§ EXCERPTED DATA
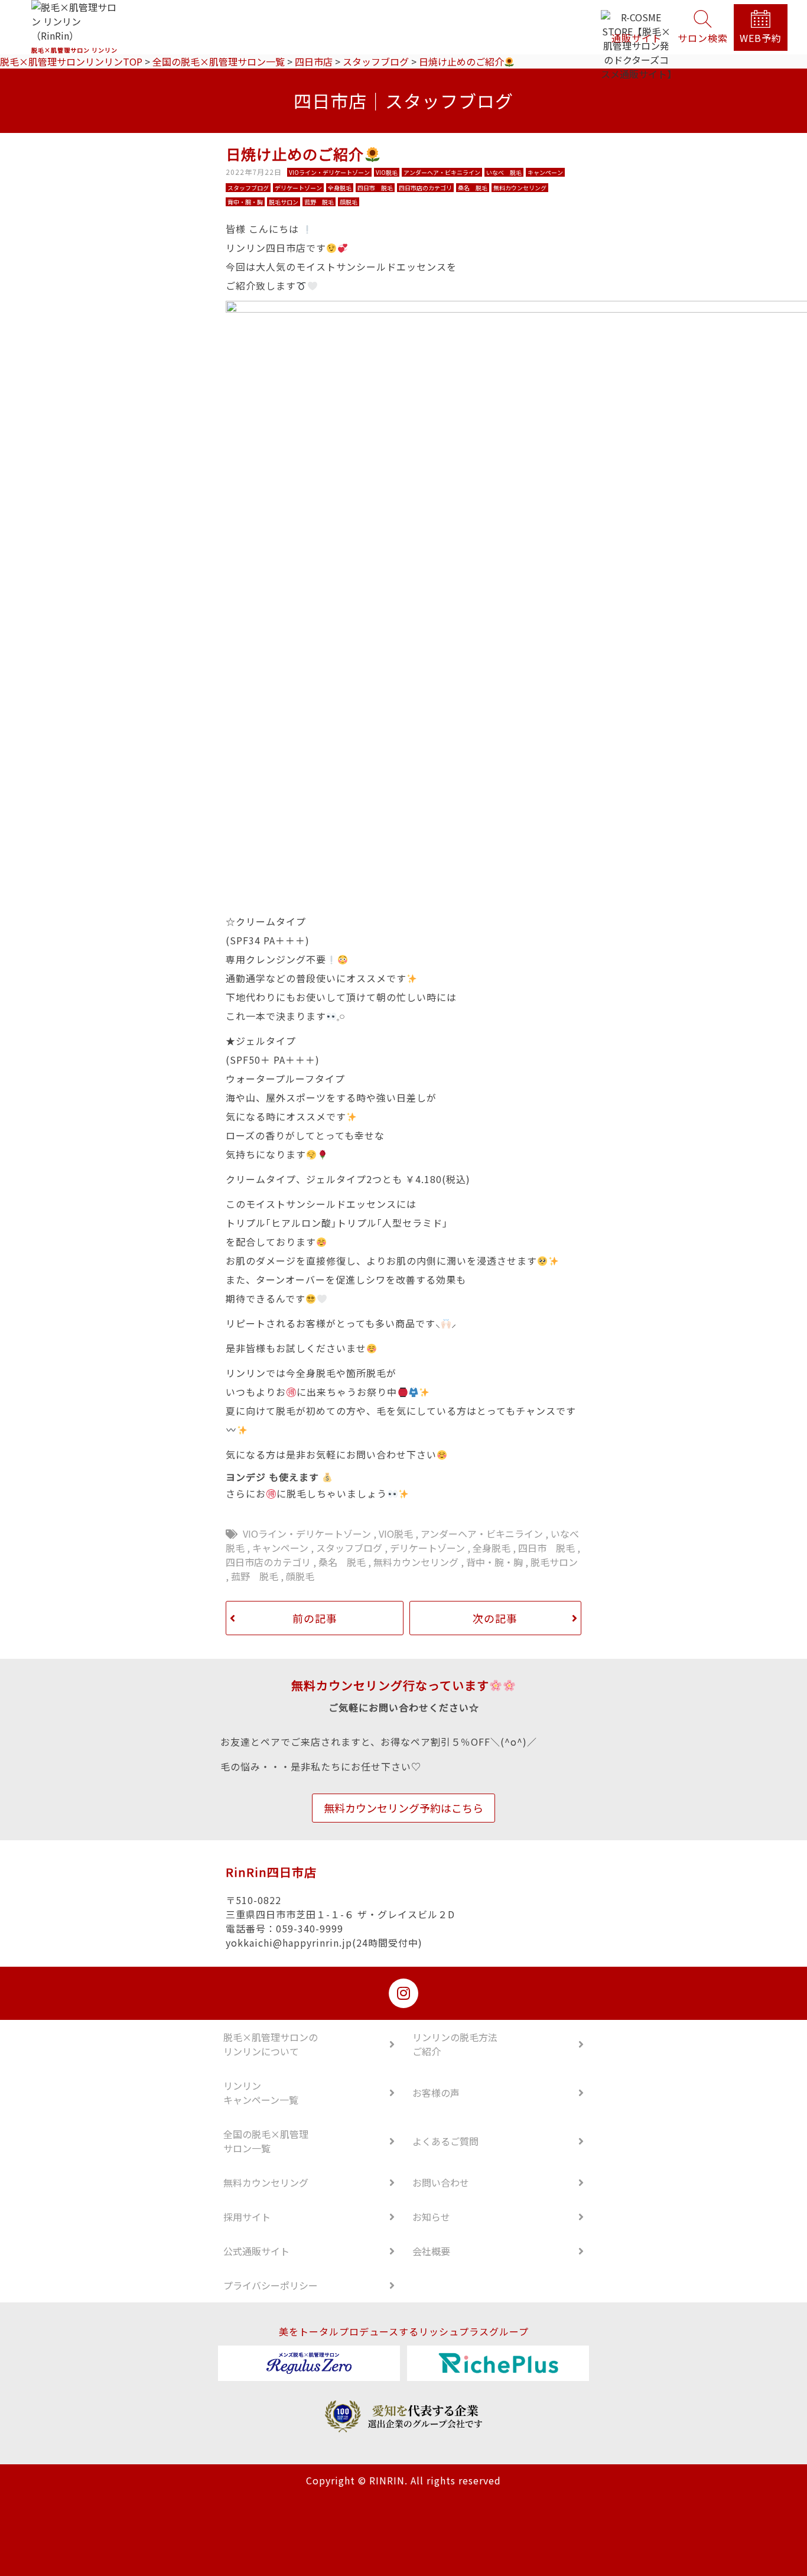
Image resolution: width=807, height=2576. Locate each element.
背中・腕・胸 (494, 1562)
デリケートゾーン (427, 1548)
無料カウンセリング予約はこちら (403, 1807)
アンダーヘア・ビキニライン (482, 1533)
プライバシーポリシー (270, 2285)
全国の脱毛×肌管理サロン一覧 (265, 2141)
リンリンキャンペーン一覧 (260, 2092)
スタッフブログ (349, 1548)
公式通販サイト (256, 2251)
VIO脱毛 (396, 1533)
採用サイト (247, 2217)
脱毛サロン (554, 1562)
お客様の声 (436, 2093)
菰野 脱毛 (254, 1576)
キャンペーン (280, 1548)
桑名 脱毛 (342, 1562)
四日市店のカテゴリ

§ ASSIGNMENT
Everything in the data above should be set down again exactly, except the pictures.

§ RESULT
Image resolution: width=807, height=2576. Locate each element.
背中・腕・胸 (494, 1562)
デリケートゾーン (427, 1548)
無料カウンセリング予約はこちら (403, 1807)
アンダーヘア・ビキニライン (482, 1533)
プライバシーポリシー (270, 2285)
全国の脱毛×肌管理サロン一覧 (265, 2141)
リンリンキャンペーン一覧 (260, 2092)
スタッフブログ (349, 1548)
公式通販サイト (256, 2251)
VIO脱毛 (396, 1533)
採用サイト (247, 2217)
脱毛サロン (554, 1562)
お客様の声 (436, 2093)
菰野 脱毛 (254, 1576)
キャンペーン (280, 1548)
桑名 脱毛 (342, 1562)
四日市店のカテゴリ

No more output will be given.